» Problem statement: Please return every line of the records below that holds the word "agent".

——

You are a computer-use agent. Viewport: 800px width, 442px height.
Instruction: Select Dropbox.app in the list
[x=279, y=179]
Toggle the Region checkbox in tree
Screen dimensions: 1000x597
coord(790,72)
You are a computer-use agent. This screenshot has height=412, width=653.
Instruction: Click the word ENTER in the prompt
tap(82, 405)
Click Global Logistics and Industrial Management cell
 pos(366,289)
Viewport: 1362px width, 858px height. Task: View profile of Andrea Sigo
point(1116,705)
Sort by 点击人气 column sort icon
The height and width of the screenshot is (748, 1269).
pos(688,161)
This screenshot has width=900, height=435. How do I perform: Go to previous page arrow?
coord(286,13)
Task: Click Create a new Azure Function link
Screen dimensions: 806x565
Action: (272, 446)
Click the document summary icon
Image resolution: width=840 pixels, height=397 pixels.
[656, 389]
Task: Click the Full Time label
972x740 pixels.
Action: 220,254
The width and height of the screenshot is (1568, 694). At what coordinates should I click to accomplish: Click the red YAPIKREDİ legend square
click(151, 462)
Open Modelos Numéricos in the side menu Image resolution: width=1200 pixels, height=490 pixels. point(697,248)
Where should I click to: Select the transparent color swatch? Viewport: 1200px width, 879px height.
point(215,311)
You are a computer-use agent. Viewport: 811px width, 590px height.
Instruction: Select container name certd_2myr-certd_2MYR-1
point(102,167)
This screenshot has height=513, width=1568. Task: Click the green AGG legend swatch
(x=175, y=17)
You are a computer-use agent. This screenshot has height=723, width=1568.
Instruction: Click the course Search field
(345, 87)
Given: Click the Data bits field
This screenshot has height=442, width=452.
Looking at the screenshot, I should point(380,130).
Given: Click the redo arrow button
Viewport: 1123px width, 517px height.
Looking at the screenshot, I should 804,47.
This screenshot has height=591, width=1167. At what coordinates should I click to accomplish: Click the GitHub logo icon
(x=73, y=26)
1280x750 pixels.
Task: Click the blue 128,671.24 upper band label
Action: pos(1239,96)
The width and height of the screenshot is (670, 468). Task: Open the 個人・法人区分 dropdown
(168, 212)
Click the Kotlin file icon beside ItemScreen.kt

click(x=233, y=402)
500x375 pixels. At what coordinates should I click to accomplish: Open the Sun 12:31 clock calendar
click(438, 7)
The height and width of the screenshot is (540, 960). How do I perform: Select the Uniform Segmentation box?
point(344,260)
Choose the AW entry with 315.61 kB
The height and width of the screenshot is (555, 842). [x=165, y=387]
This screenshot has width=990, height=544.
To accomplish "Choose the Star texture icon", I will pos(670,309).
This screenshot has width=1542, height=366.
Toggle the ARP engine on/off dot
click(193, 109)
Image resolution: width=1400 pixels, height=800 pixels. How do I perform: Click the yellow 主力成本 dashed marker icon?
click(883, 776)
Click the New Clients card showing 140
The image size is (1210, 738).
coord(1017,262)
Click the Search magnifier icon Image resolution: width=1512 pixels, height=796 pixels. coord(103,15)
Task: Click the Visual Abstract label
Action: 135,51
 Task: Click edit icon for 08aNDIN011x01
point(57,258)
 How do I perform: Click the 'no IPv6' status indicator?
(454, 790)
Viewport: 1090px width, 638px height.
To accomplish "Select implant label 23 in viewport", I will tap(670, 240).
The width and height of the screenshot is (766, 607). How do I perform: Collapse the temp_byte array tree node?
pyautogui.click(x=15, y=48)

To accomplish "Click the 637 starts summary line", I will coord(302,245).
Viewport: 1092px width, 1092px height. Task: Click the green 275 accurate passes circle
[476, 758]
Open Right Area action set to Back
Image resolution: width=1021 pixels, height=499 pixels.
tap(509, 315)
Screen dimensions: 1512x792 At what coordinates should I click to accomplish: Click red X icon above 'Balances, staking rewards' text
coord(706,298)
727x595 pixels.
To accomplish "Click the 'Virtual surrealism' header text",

——

» Response area:
You are a computer-use agent. Viewport: 800px width, 442px height.
You are a computer-use agent. This screenshot has height=412, width=653.
You are a computer-use agent. Viewport: 811px width, 590px height.
You are a computer-use agent. This screenshot has height=723, width=1568.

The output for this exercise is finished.